*** DATA PROVIDED Section Begins ***

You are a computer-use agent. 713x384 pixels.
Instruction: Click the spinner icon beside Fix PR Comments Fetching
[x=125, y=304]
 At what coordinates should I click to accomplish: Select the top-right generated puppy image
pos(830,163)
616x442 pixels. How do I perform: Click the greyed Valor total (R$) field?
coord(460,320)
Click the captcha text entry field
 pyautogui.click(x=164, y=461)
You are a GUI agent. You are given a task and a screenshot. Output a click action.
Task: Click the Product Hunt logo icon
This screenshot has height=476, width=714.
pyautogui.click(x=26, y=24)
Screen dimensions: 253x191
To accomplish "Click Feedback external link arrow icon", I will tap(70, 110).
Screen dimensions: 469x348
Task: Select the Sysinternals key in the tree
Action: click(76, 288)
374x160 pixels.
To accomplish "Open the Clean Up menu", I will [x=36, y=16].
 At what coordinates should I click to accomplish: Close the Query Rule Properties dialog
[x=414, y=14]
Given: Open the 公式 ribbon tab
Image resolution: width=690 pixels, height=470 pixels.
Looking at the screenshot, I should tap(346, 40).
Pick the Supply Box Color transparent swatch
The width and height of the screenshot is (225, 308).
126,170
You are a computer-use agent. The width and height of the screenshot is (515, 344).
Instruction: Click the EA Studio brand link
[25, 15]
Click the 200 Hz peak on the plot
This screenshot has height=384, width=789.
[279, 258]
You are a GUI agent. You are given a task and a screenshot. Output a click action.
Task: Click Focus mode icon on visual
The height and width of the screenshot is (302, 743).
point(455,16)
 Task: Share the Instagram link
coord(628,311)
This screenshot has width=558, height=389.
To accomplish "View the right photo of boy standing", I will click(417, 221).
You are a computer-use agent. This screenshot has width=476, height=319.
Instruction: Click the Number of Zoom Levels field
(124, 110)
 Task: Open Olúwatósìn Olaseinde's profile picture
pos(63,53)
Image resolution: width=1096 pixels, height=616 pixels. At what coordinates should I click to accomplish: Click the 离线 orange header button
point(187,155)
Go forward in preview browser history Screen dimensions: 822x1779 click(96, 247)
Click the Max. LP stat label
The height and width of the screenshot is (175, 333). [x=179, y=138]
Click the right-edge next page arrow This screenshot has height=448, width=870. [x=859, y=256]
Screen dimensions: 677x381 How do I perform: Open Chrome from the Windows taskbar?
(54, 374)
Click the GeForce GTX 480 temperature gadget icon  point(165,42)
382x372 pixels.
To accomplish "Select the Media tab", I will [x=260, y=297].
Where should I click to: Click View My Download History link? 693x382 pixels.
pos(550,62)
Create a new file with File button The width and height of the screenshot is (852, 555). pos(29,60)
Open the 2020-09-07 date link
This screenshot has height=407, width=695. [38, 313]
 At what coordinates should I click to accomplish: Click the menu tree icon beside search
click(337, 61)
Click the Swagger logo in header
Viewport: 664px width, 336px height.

*** DATA PROVIDED Section Ends ***

WHAT THE EXERCISE ASKS: Your answer must hold the line containing "Click the right-edge" and all lines after it in the entries above, exactly, and nothing else.

SOLUTION BELOW:
Click the right-edge next page arrow This screenshot has height=448, width=870. [x=859, y=256]
Screen dimensions: 677x381 How do I perform: Open Chrome from the Windows taskbar?
(54, 374)
Click the GeForce GTX 480 temperature gadget icon  point(165,42)
382x372 pixels.
To accomplish "Select the Media tab", I will [x=260, y=297].
Where should I click to: Click View My Download History link? 693x382 pixels.
pos(550,62)
Create a new file with File button The width and height of the screenshot is (852, 555). pos(29,60)
Open the 2020-09-07 date link
This screenshot has height=407, width=695. [38, 313]
 At what coordinates should I click to accomplish: Click the menu tree icon beside search
click(337, 61)
Click the Swagger logo in header
Viewport: 664px width, 336px height.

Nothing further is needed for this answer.